- Los nuevos trajes sustituyen al tradicional uniforme azul tras estudios técnicos sobre el impacto del calor en las intervenciones.
- El cambio incluye 1.800 equipos con mayor protección térmica, mejor ergonomía y alta visibilidad, tras una inversión de 3,2 millones de euros.
Los servicios de emergencia adaptan de forma constante sus medios de trabajo a las condiciones cada vez más exigentes de las intervenciones. En un contexto marcado por el aumento de las temperaturas y la diversidad de riesgos a los que se enfrentan los profesionales, la Comunidad de Madrid ha decidido renovar de manera integral la vestimenta de intervención de sus bomberos. El cambio no responde solo a una cuestión estética, sino a criterios técnicos relacionados con la seguridad y el rendimiento en situaciones extremas.
La presentación de los nuevos uniformes tuvo lugar este jueves en el Parque de Bomberos de Valdemoro, donde se realizó un simulacro de incendio para mostrar el comportamiento del equipamiento en condiciones reales de intervención. El acto sirvió para dar a conocer el paso del tradicional color azul al rojo, una modificación que, según los estudios técnicos del propio cuerpo, contribuye a reducir la absorción de calor por radiación y, con ello, el estrés térmico al que se ven sometidos los bomberos durante los incendios.
La decisión se apoya en un análisis elaborado por la Jefatura de la Unidad Técnica del Cuerpo de Bomberos de la Comunidad de Madrid, que evaluó el impacto de las altas temperaturas en los distintos colores de los trajes de intervención. A partir de ese informe, el cambio cromático se plantea como una medida preventiva para mejorar la protección frente al calor, especialmente en intervenciones prolongadas en entornos urbanos e industriales.

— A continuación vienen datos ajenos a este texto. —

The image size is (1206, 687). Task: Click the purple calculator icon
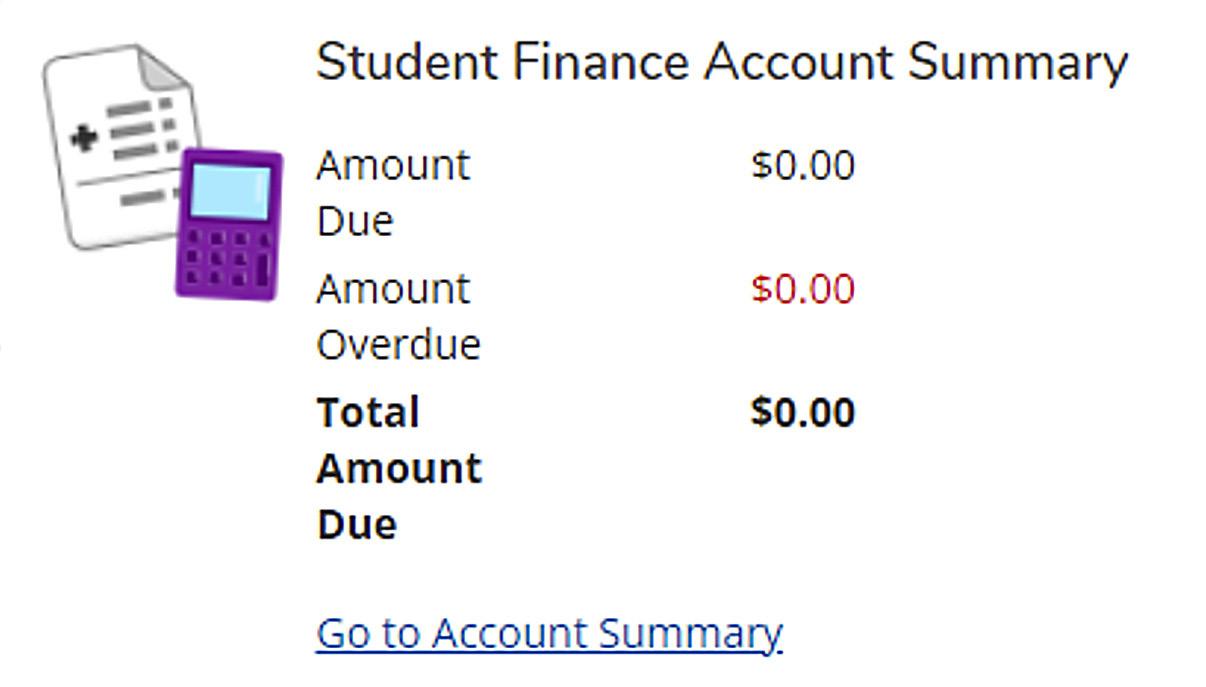pos(228,225)
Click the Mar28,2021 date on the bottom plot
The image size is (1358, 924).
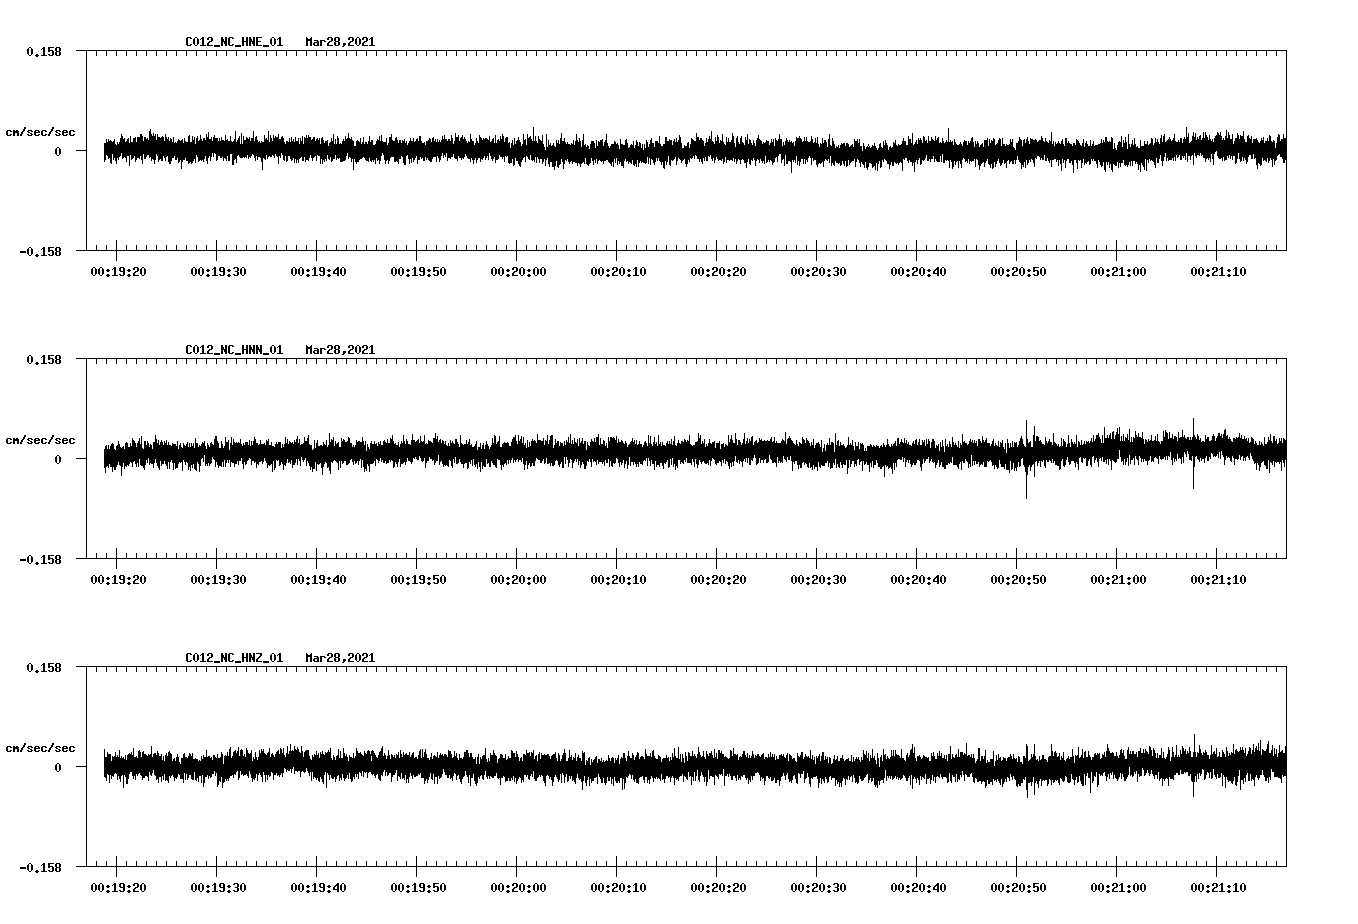[341, 657]
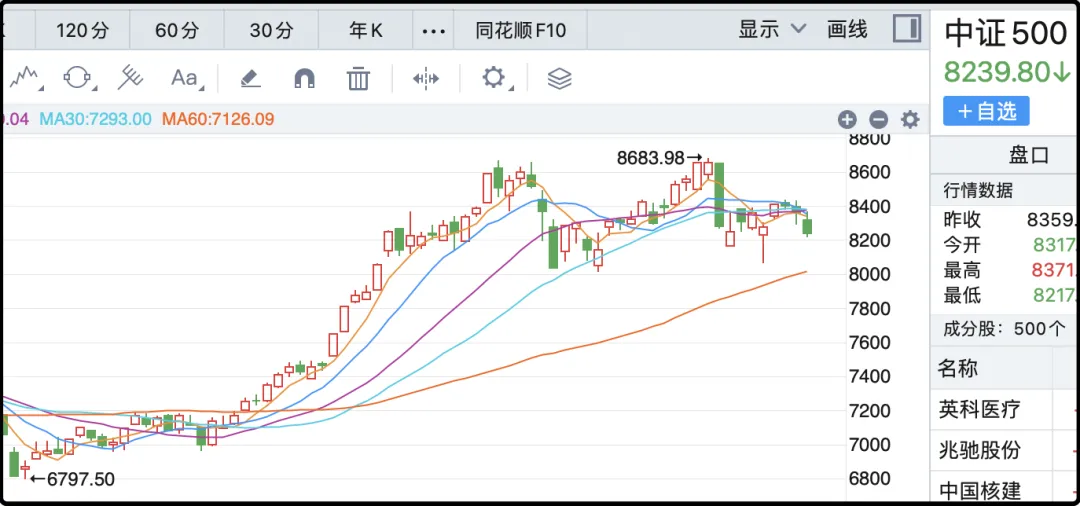Switch to the 60分 period tab
Screen dimensions: 1080x506
click(177, 31)
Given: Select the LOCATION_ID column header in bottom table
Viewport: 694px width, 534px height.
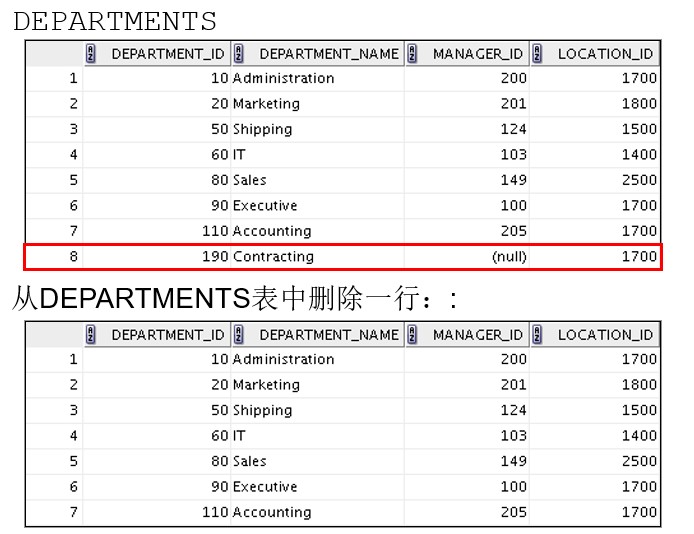Looking at the screenshot, I should click(595, 334).
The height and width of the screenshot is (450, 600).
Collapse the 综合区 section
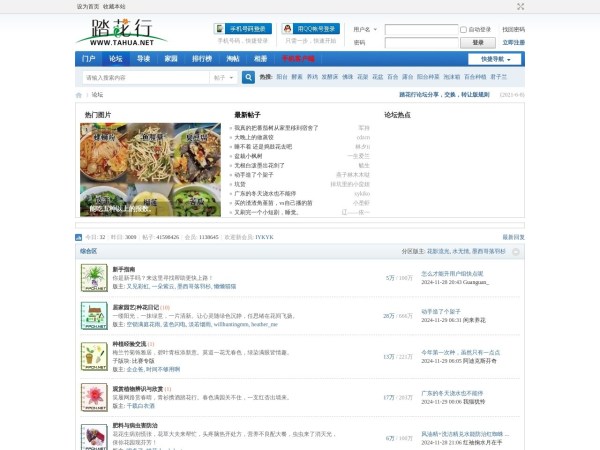coord(518,252)
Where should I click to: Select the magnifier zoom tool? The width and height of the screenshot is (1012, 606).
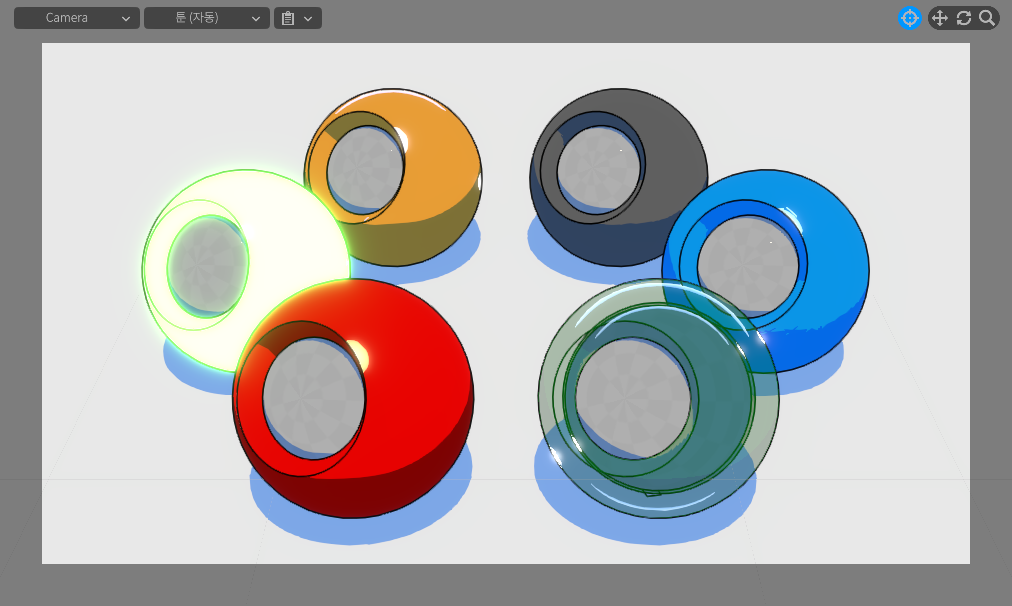click(x=987, y=18)
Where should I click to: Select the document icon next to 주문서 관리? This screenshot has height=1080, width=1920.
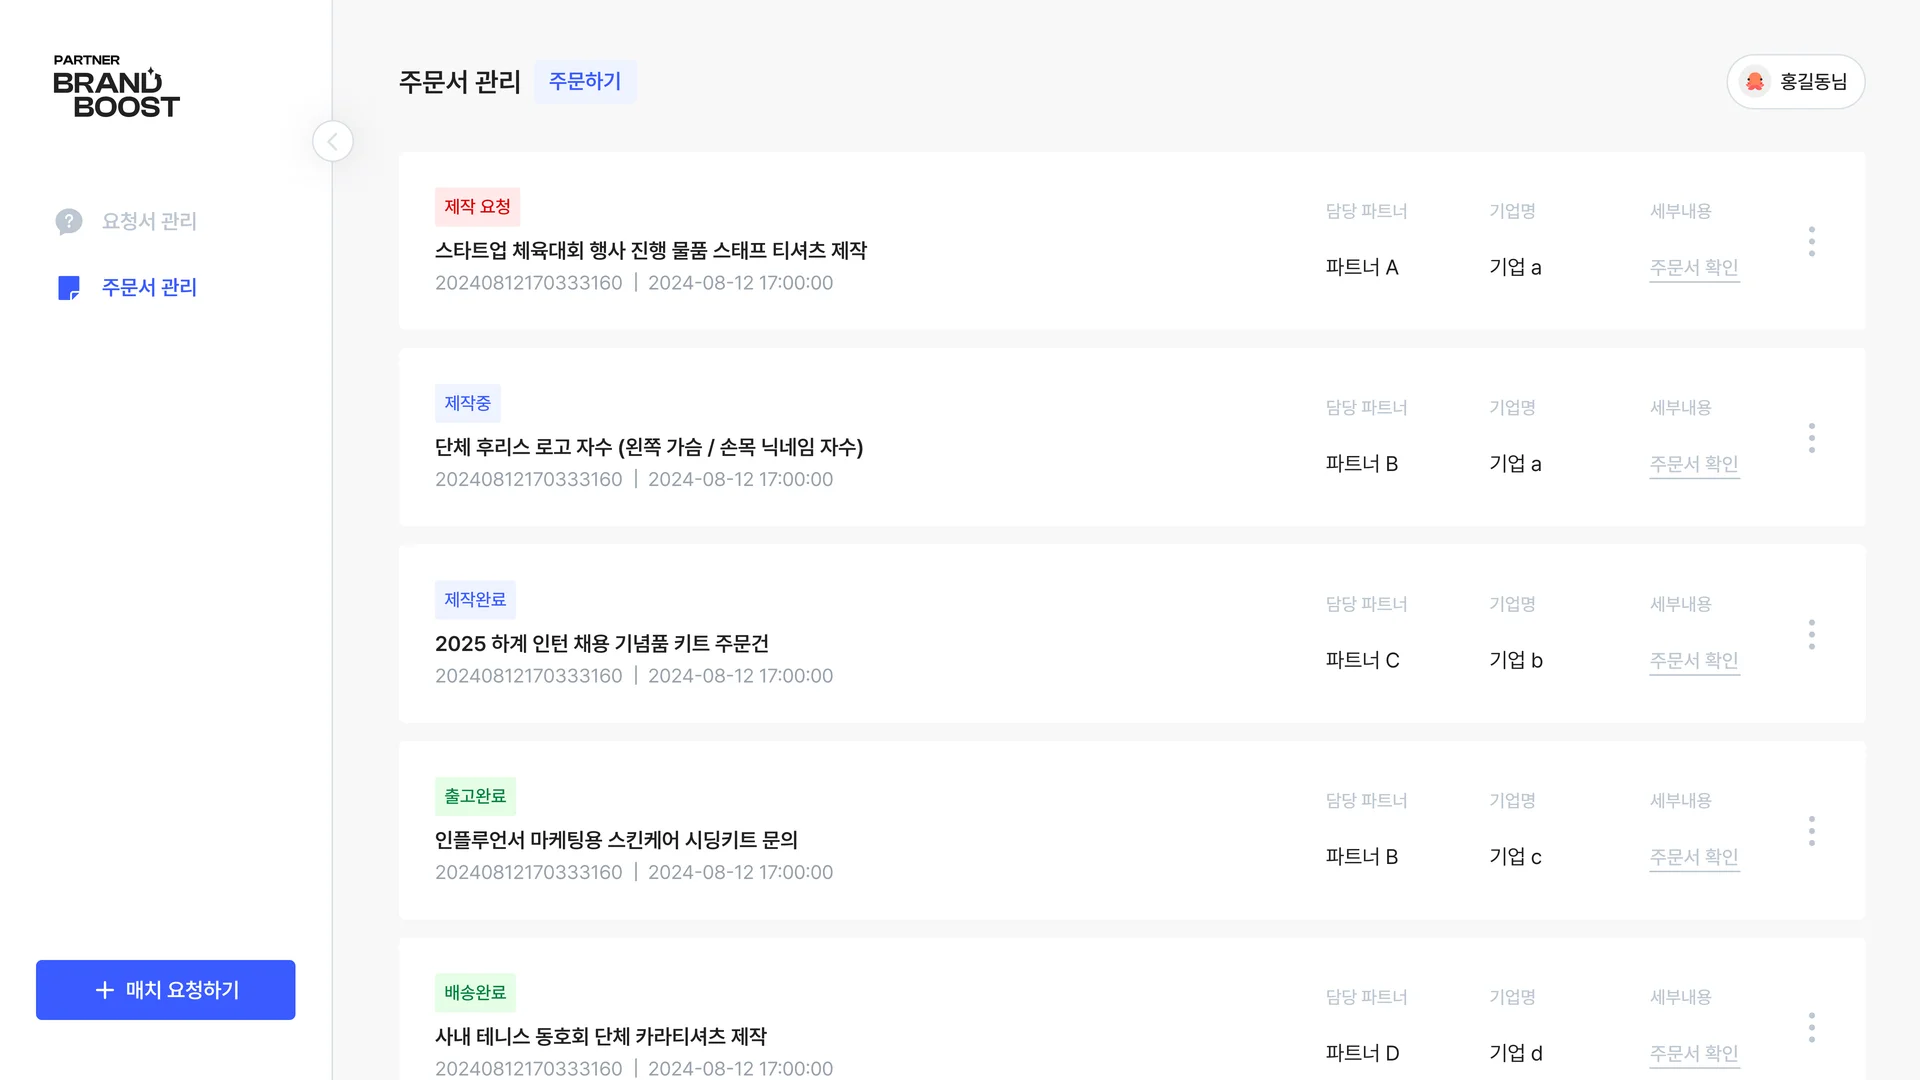pyautogui.click(x=67, y=288)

Más allá del color, los nuevos equipos incorporan mejoras en la ergonomía que permiten una mayor amplitud de movimientos y una reducción de la fatiga física durante el trabajo operativo. El diseño facilita posturas más naturales y cómodas, algo especialmente relevante en rescates complejos o actuaciones que requieren maniobras precisas en espacios reducidos. Además, cumplen con la normativa de alta visibilidad para trabajos en la vía pública, un aspecto clave para la seguridad en intervenciones con tráfico o baja iluminación.
Los uniformes cuentan también con certificaciones térmicas y mecánicas actualizadas, lo que refuerza la protección frente a riesgos físicos y ambientales. Se trata de equipos de protección individual de categoría III, destinados a actuaciones de alto riesgo como incendios urbanos e industriales, rescates en espacios confinados, intervenciones con riesgo nuclear, radiológico, biológico o químico (NRBQ), así como trabajos en la vía pública que requieren recursos especiales.
La inversión realizada por el Ejecutivo autonómico asciende a 3,2 millones de euros y permitirá dotar al cuerpo de 1.800 conjuntos completos, compuestos por chaquetón y cubrepantalón. Estos trajes han sido confeccionados con materiales de última generación que reducen el peso respecto a los modelos anteriores, mejoran la protección térmica y optimizan la ventilación, con el objetivo de adaptarse mejor a las condiciones reales de las emergencias.
Otro de los cambios relevantes se encuentra en la durabilidad del equipamiento. Los nuevos uniformes soportan hasta 50 ciclos de lavado, una cifra muy superior a los cinco ciclos que admitían los anteriores, lo que prolonga su vida útil y reduce la necesidad de sustituciones frecuentes. Además, incluyen una garantía de dos años que cubre posibles defectos de fabricación, reforzando la apuesta por un material más resistente y eficiente a largo plazo.